Vendetta (Project Vetus Book 2)
Page 21
“Or…not like us,” Dreyer says. “I’d bet my life that Theron isn’t where she’s from, but where her false memories came from. And as a sort of science geek Easter egg, the memory programmer named Grace’s fictional homeworld after his own lab.”
“So, Meshach’s cargo is from the same lab as Grace’s false memories,” I say, thinking out loud as I stroke hair back from my mate’s forehead.
“That’s a good bet,” Dreyer says. “And if there’s one thing a lab will be full of, it’s doctors.”
16
VAUGHN
“HEY. SHE’S FINE,” Dreyer says as she sinks into the chair next to mine, at her console. “Lilli’s keeping a solid eye on her.”
“I know.”
Lilli’s sitting cross legged on the floor, in a nest of pillows she took from the bunks. She’s holding Grace’s hand while she reads a book on her com device, and every couple of minutes, she looks up to check the display on the cuff around Grace’s right upper arm, which is constantly monitoring her vital statistics.

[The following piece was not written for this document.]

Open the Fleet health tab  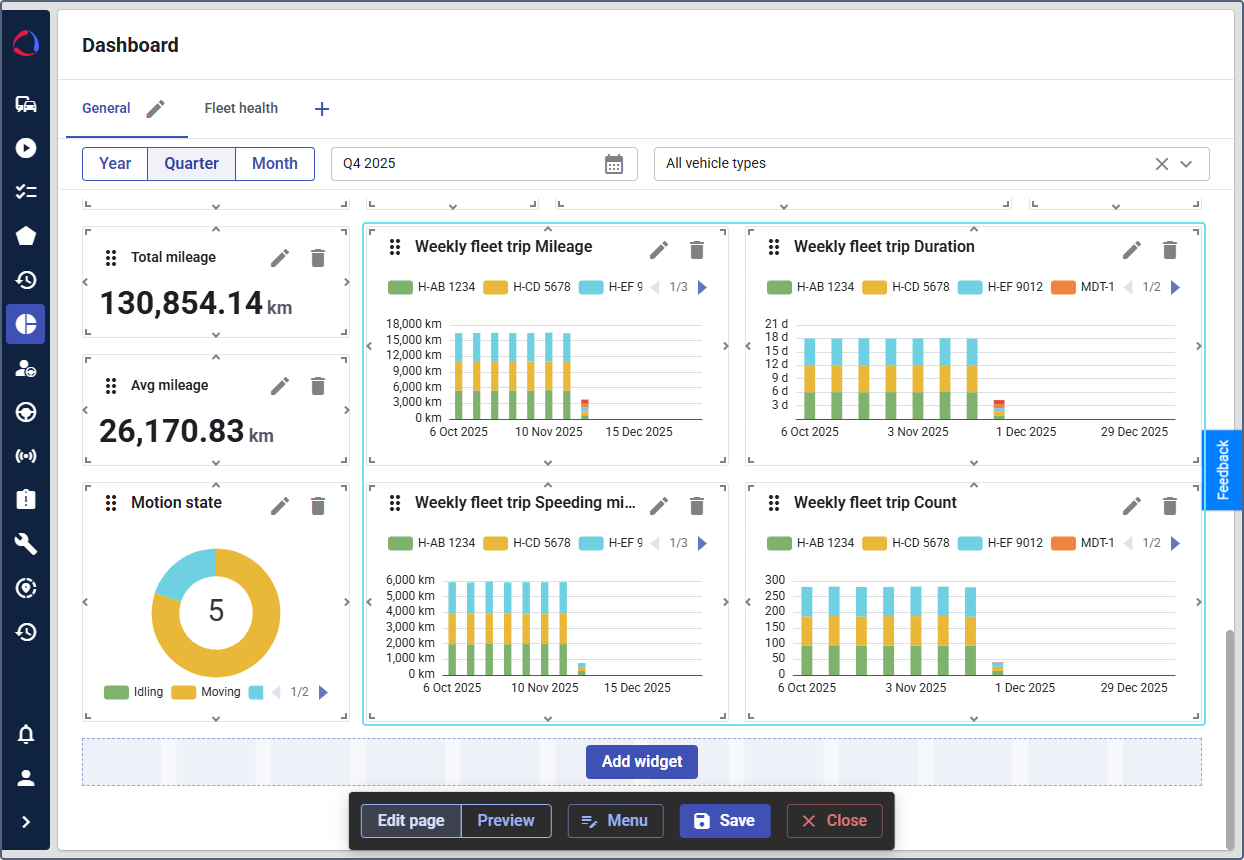click(x=241, y=108)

Zamora found the cuff in the med kit. Fortunately it, like everything else in the kit, is automatic.
“The best thing you can do for Grace is help me find that lab,” Dreyer says. “She needs answers and a doctor, and that lab is our best chance for both. Not to mention information about Meshach’s crate.”
I turn back to my console. “What the hell could he want from a memory implantation lab? Do you think he bought equipment that will let him implant false memories himself? So he can make his own perfect sex slaves, rather than having to pay someone else to do it for him.”
“Or so he can reverse-engineer the process, like with the nano-tech sheaths?” Lawrence suggests.
“He does seem invested in keeping women on Gebose…subservient,” Lilli adds.
“Okay, but memory implantation isn’t illegal, so why would the Bureau get involved?” Lawrence seems to be thinking aloud.
“Maybe the crime isn’t implantation,” Dreyer says. “Maybe it’s wiping the original memories that’s illegal. The Bureau could see that as a version of brainwashing, which has been considered a form of torture since long before the Great Expansion.”
“So, Meshach bought Grace, and he was so pleased with the mind-wipe they did on her at Theron Laboratories that he bought the equipment to do it himself, on other women?” I glance around the main hold at my fellow crew members. “Is that what we’re thinking?”
Lawrence nods. “But then the Bureau found out what was going on at Theron, and Meshach’s equipment is part of what they took for evidence, before it could be shipped to him.”
“That scenario makes sense,” Dreyer says. “But we don’t know any of that for sure. What we do know is that whatever is in that crate, the Bureau wants it as evidence. Which means that in our efforts to avoid attention from the authorities, we’ve basically put ourselves right in their crosshairs.”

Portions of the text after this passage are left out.